Plantation has large carbon sequestration potential, and it plays an important role in mitigating global warming. However, the responses of carbon fluxes to biophysical factors across plantation sites are still not clear. We synthesized carbon flux data measured by the eddy covariance method over the plantations at the global scale to explore the shifts of carbon exchange with latitude, discuss the link of carbon fluxes with biophysical variables, and compare the difference in carbon sequestration between needleleaf and broadleaf plantations. Annual net ecosystem production (NEP), gross primary production (GPP) and ecosystem respiration (ER) across all plantations were 353±27, 1762±60 and 1385±46 g C m−2 yr−1, respectively. The mean annual NEP of needleleaf biomes was similar to that of broadleaf biomes. GPP and ER were 48% and 64% larger at needleleaf forests than at broadleaf forests. Annual NEP, GPP and ER decreased with the increase of latitude significantly.

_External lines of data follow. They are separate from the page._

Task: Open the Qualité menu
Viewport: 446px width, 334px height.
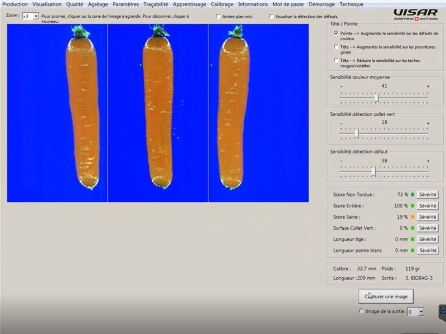Action: [x=75, y=4]
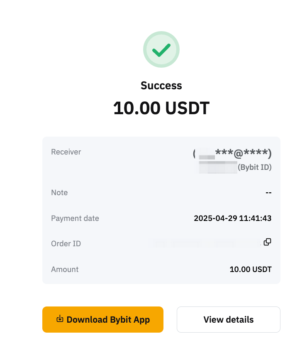Open View details for this transfer
The image size is (307, 348).
[228, 320]
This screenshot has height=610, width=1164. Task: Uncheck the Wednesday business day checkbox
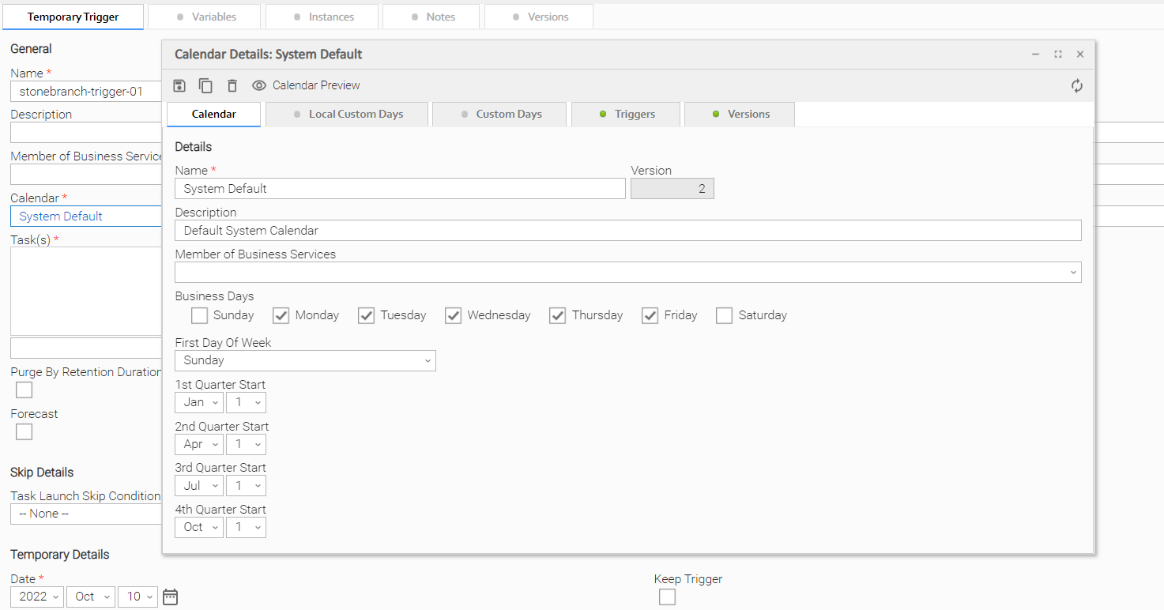pos(453,315)
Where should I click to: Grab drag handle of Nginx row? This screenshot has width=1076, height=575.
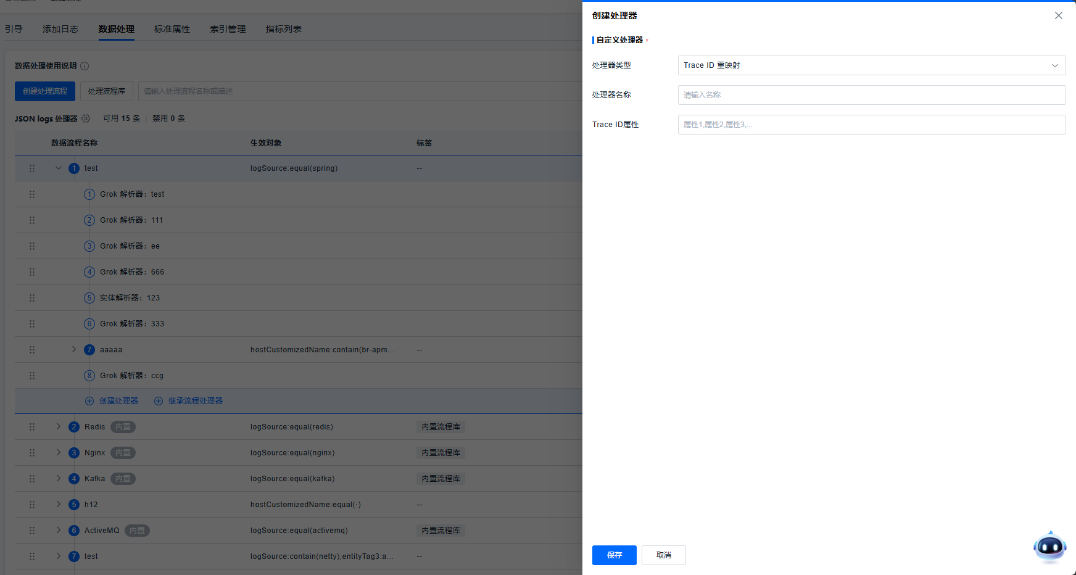point(32,453)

At the half-hourly scale, the increase of diffuse radiation enhanced carbon assimilation of needleleaf and broadleaf biomes remarkably. On the annual scale, both GPP and NEP were sensitive to mean annual temperature (MAT) and leaf area index (LAI). Annual precipitation was the dominant factor regulating the variability of GPP and ER, and it explained 34% and 47% of the variation in GPP and ER, respectively. The extension in growing season length (GSL) and rising soil water content (SWC) enhanced ecosystem photosynthesis and respiration of planted forests. However, the effect of GSL and SWC on net carbon uptake was not remarkable. These results highlight the importance of biophysical factors in regulating carbon dynamics of the plantations, and contribute to understanding of the differences in carbon sequestration between needleleaf and broadleaf biomes.